1.5 Structuur van het onderzoek

Het vervolg van dit onderzoek is als volgt ingedeeld. In het tweede hoofdstuk wordt de theorie beschreven waarbij tevens de hypotheses worden ontwikkeld. In het derde hoofdstuk wordt de onderzoeksmethodologie toegelicht waarna in hoofdstuk vier de resultaten worden besproken. Tot slot wordt afgesloten met de discussie en conclusie in hoofdstuk vijf.

Figuur 1:

Conceptueel onderzoeksmodel

Discretionaire

bevoegdheid manager Hoogte target

Onderlinge bonusafhankelijkheid

(9)

2 Theorie

In dit onderdeel van het onderzoek wordt het theoretisch kader beschreven. Het theoretisch kader dient als basis voor de ontwikkeling van de hypotheses. De beschrijving van de theorie is opgedeeld naar de variabelen van het onderzoek. Zodoende wordt allereerst de relevante theorie besproken omtrent de afhankelijke variabele “de hoogte van het target”. Vervolgens wordt de theorie beschreven met betrekking tot de onafhankelijke variabelen “discretionaire bevoegdheid” en “onderlinge bonusafhankelijkheid”. Hierbij worden tevens de hypotheses ontwikkeld. Tot slot wordt het hoofdstuk afgesloten met de controlevariabelen van het onderzoek.

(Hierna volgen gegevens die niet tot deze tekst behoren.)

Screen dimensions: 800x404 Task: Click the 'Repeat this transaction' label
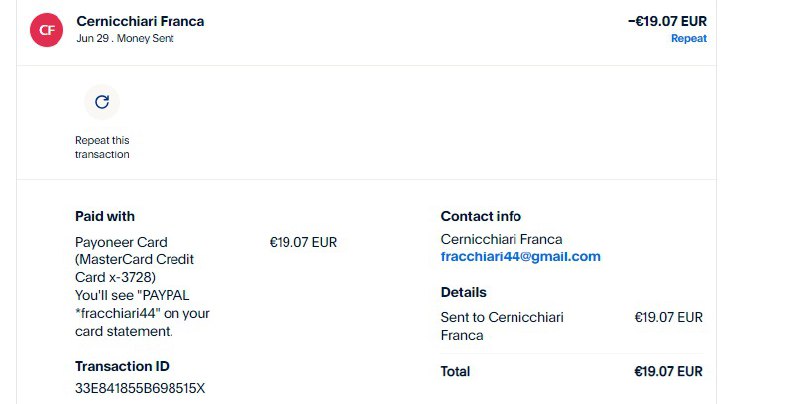tap(102, 147)
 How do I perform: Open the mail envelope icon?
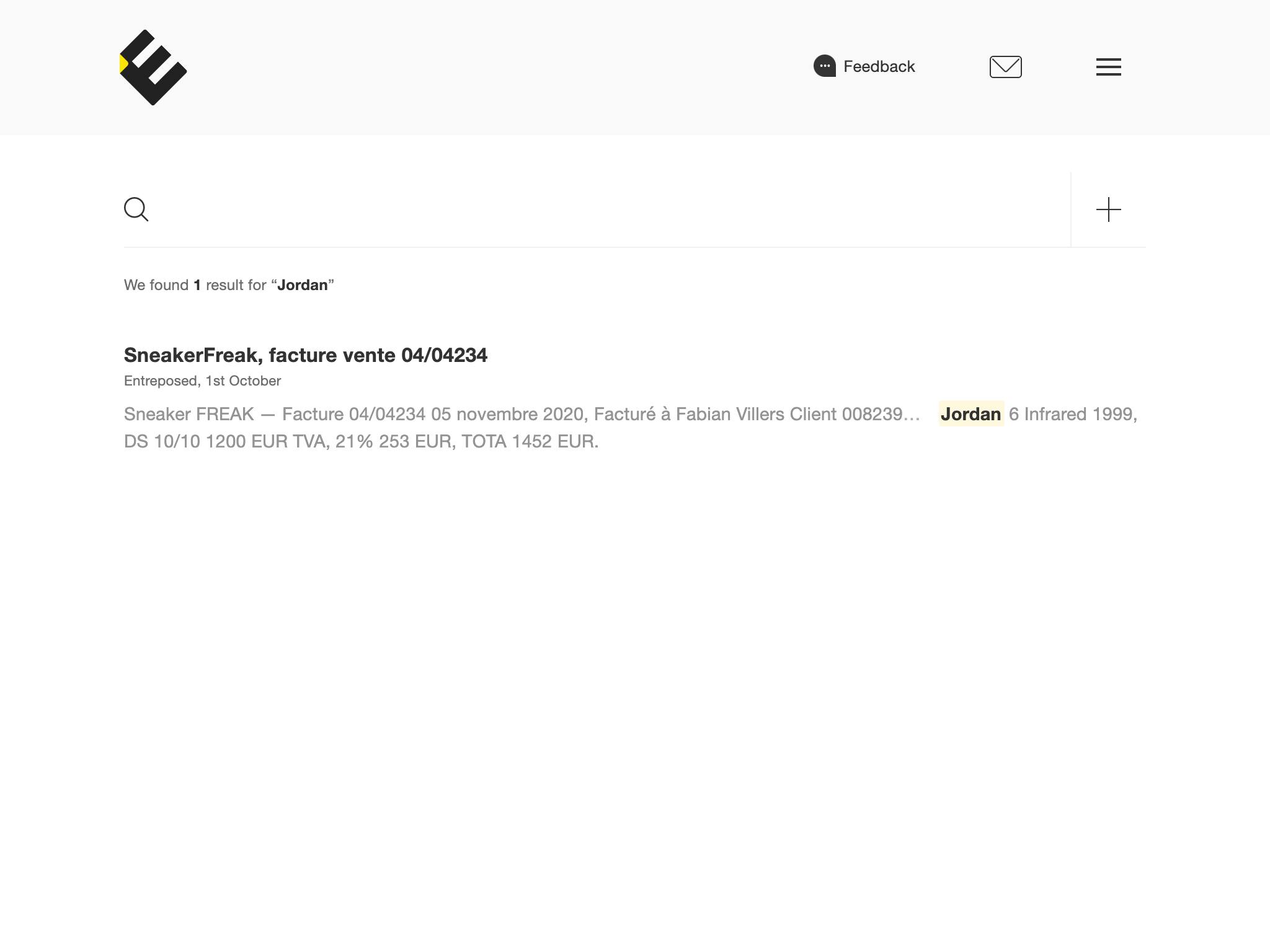(x=1005, y=67)
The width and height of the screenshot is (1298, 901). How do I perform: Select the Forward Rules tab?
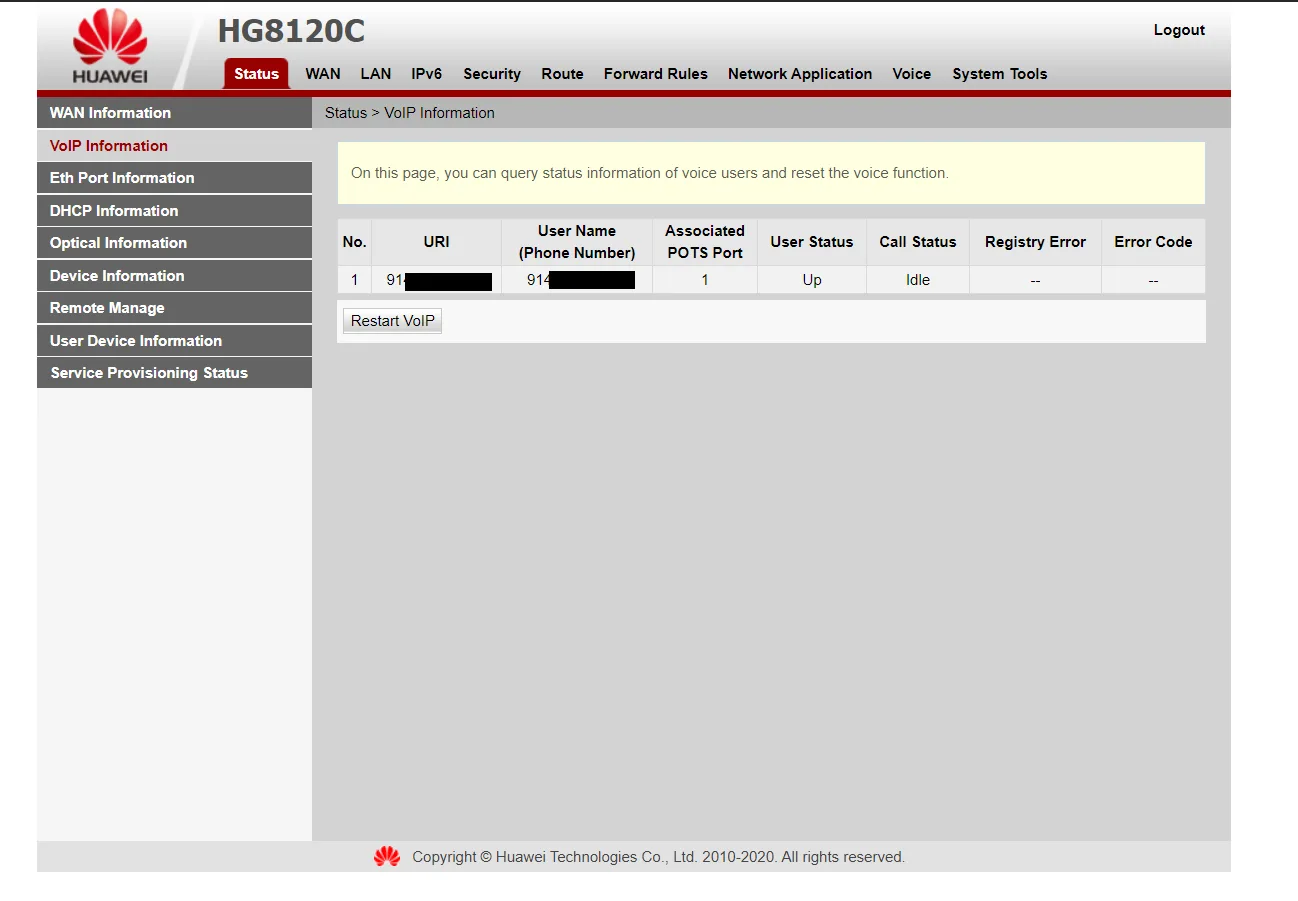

2.1 De hoogte van het target

2.1.1 Agency theorie

De Agency theorie is een bekende theorie in de wetenschap van organisatiekunde. Een Agency relatie ontstaat tussen twee personen, of een persoon en een organisatie. Hierbij is de verstandshouding dat de agent werkzaamheden uitvoert voor, of namens, de principaal (Ross, 1973; Jensen & Meckling, 1979). Bijvoorbeeld een medewerker voor een manager of een organisatie (directeur) voor een investeerder. In een dergelijke situatie is het goed denkbaar dat de belangen van beide partijen (agent en principaal) niet op één lijn liggen (Jensen & Meckling, 1979). De Agency theorie legt de focus op het samenstellen van een contract dat de belangen van beide partijen dichter bij elkaar moet brengen (Eisenhardt, 1988).

Om de belangen van de principaal en de agent op elkaar af te stemmen, wordt de agent geprikkeld om op een specifieke manier te handelen of doelen na te streven. Om dit te realiseren wordt een keus gemaakt om de agent te belonen op basis van zijn gedrag of (gedeeltelijk) op basis van zijn prestaties. Hierbij moet een afweging gemaakt worden in hoeverre de kosten, om inzicht te krijgen in het gedrag van de agent, afwegen tegen de opbrengsten van deze monitoring (Eisenhardt, 1988). Daarnaast moeten de risico’s die toenemen bij de agent, in een situatie van prestatiebeloning, worden geaccepteerd door de agent (Eisenhardt, 1988).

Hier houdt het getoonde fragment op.